На фоне этого безудержного китча «Жар-птица» Гойо Монтеро выглядела образчиком последовательности, логики и хореографической стройности. Испанский хореограф сохранил фокинское деление на женскую группу и мужскую, но его танцовщицы — никакие не пленные царевны: затянутые в комбинезоны, они выглядели мощной животной толпой амазонок. Мужчины у Монтеро, в свою очередь, не просто мужественны, а грубы. Их агрессивная жажда доминировать набирает обороты по ходу спектакля, и не приходится удивляться, что предводитель этой банды Иван тоже мало похож на сказочного царевича.

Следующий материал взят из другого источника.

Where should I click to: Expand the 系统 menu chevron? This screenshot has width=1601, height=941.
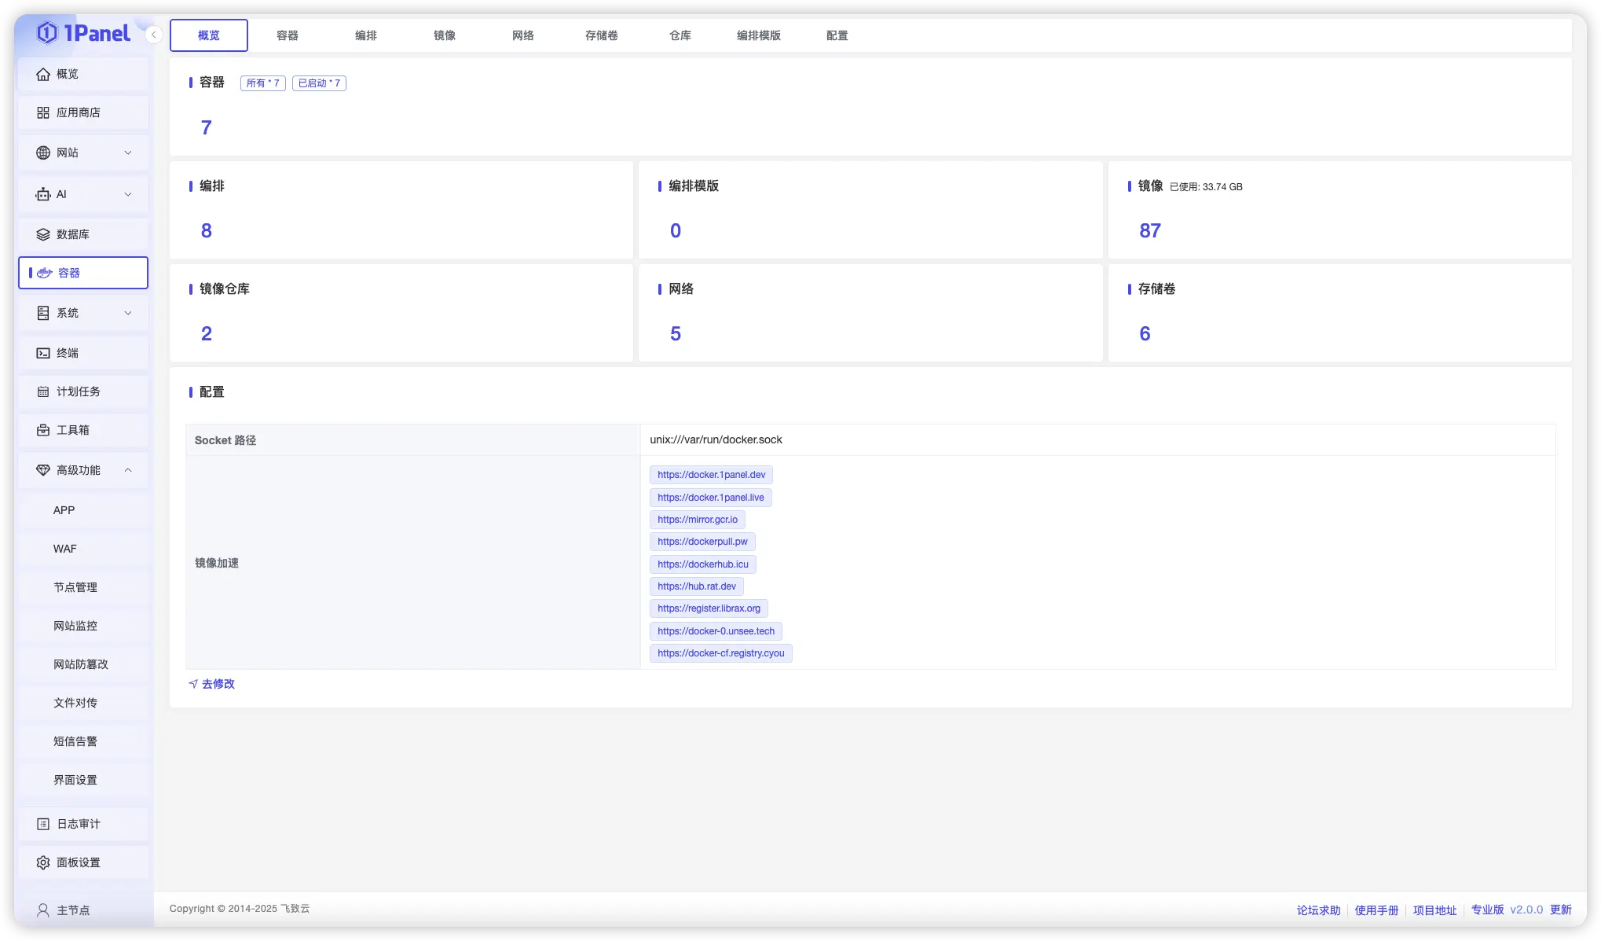pyautogui.click(x=128, y=313)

Два мира постоянно сталкиваются — то в любви, то в ненависти, распадаются, соединяются, присматриваются друг к другу, меняются ролями, проходят испытания верностью и предательством. Эпизоды баталий Монтеро ставит так плотно и интенсивно, что создается ощущение, будто на сцене целая рота, а не два десятка артистов труппы, работающих на износ. С центральными партиями дело обстояло хуже. Роль Ивана идеально села на харизматичного Кристиана Ассиса. Мощный артист с яркой внешностью оказался предсказуемо хорош в победах и неожиданно тонок в поражениях. Мучительно сдавался в лапы Жар-птице, цепенея до последнего мускула мощной спины от ужаса вынужденного подчинения. Однако в то, что поражение это нанесла Анна Блэквел, до последнего поверить было непросто. Солистка без выдающихся данных, с живым инфантильным нравом и склонностью к лирике излучала в массовых сценах пионерский запал, в дуэтах — мелодраматическую покорность. Что, впрочем, не помешало ей запомниться в кульминационной сцене «воскрешения». По мере того как набирал яркость луч прожектора, который целился ей в сердце, оживало и ее истерзанное борьбой тело. Чем сильнее становился этот свет, тем решительнее она собирала себя по кускам, чтобы взять тихий реванш над своим противником. Внутренняя сила в итоге оказалась сильнее брутальных угроз — по крайней мере на сцене.